Orlando makes a surprising choice early in SCARLET WITCH #9. When Joseph first makes an appearance, Wanda refers to him as “Iosif” which is consistent with her native dialect. While this plays into the ending in a small way, it’s a very abrupt decision–even strange. In previous issues, Wanda called him Joseph which is what he calls himself. Further, we haven’t seen Wanda use her dialect to this point. She justifies it by saying she doesn’t see Magneto when she looks at Joseph. Beyond that, Orlando doesn’t make a big deal of the moment. But it does come off somewhat presumptuous–a kind of alteration of his identity to conform to what she thinks he is.
The issue’s “a week in the life” structure allows for a wide variety of situations that an ordinary issue doesn’t. Almost every issue of SCARLET WITCH to this point has been a single, issue-long story that Orlando uses to further explore a facet of Wanda herself. The combination of introducing a person that needs help, dealing with the problem at hand, and exploring Wanda’s character along the way typically fills a whole issue. SCARLET WITCH #9 largely dispenses with the first two parts of that framework in favor of action vignettes. This story structure results in an issue that, while fun, is relatively shallow. Ostensibly it’s about Wanda showing Joseph what her life is like, though very little of that actually factors into the plot. And there’s virtually no character development to speak of. Ultimately it’s the mysterium investigation, which began in the first issue and only appears here briefly, that adds weight to the issue.
The Art & Letters
SCARLET WITCH #9’s story may not live up to issues that have come before, but the art definitely does. Tammetta and Pichelli deliver high energy action sequences. Most of the characters display intense emotion, especially Joseph whose face is more detailed with slightly more liberal use of lines. His emotions are by far the most obvious throughout the issue. Wanda’s appearance is frequently in contrast with everyone else. She typically has the almost-but-not-quite smile that is practically a trademark of the series. Her appearance underscores the implication early in the issue that these are somewhat casual encounters.
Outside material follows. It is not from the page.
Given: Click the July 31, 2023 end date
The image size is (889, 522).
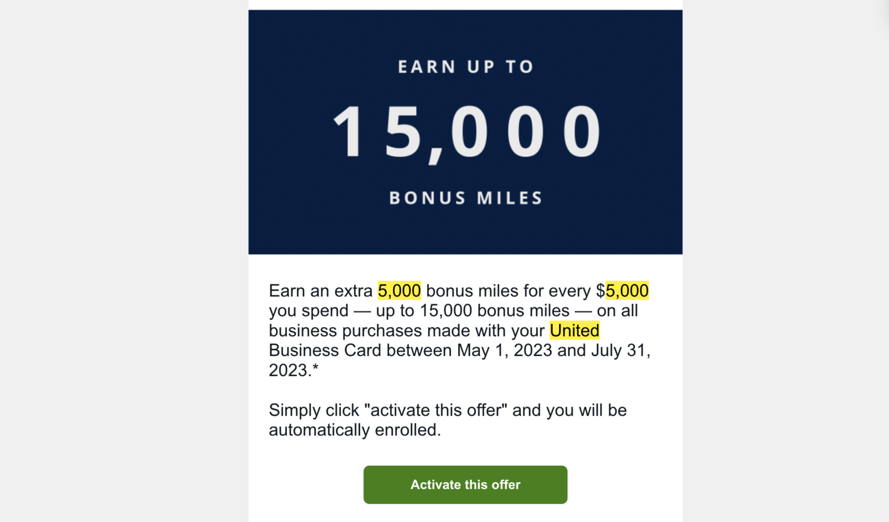Looking at the screenshot, I should pyautogui.click(x=620, y=350).
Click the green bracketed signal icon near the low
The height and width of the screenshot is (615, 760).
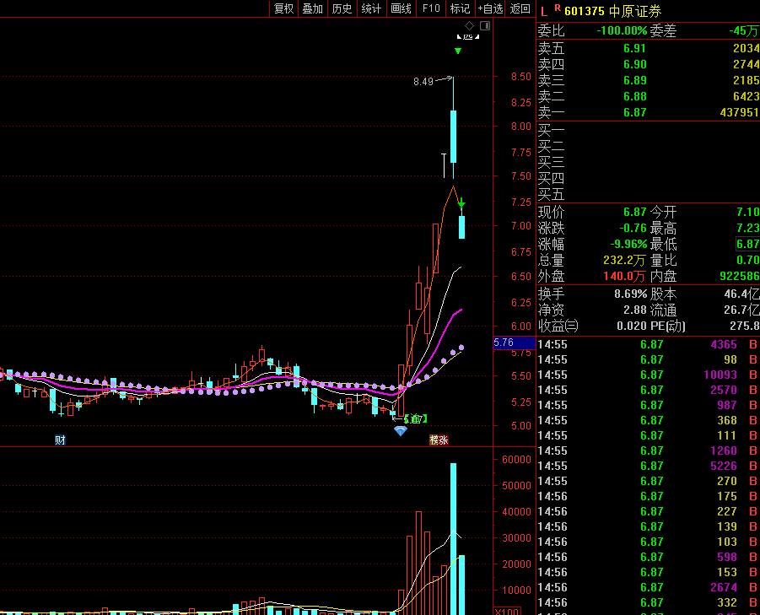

William’s colors reinforce the issue’s action sequences. The early sequences are lively, and William emphasizes the spells and weapons that Wanda and the other magic oriented characters conjure. Though there are not many heavy dialogue panels and pages, Petit’s placement makes it easy to follow. He also makes the few sound effects blend easily into the art they’re added to.
SCARLET WITCH #9 is a fine issue. It advances multiple plot threads, and delivers amusing sequences along the way. At times it feels two-dimensional, though for the most part it stays fun. But of the issues in SCARLET WITCH to this point, this isn’t the best one to highlight as an example of what the series can do.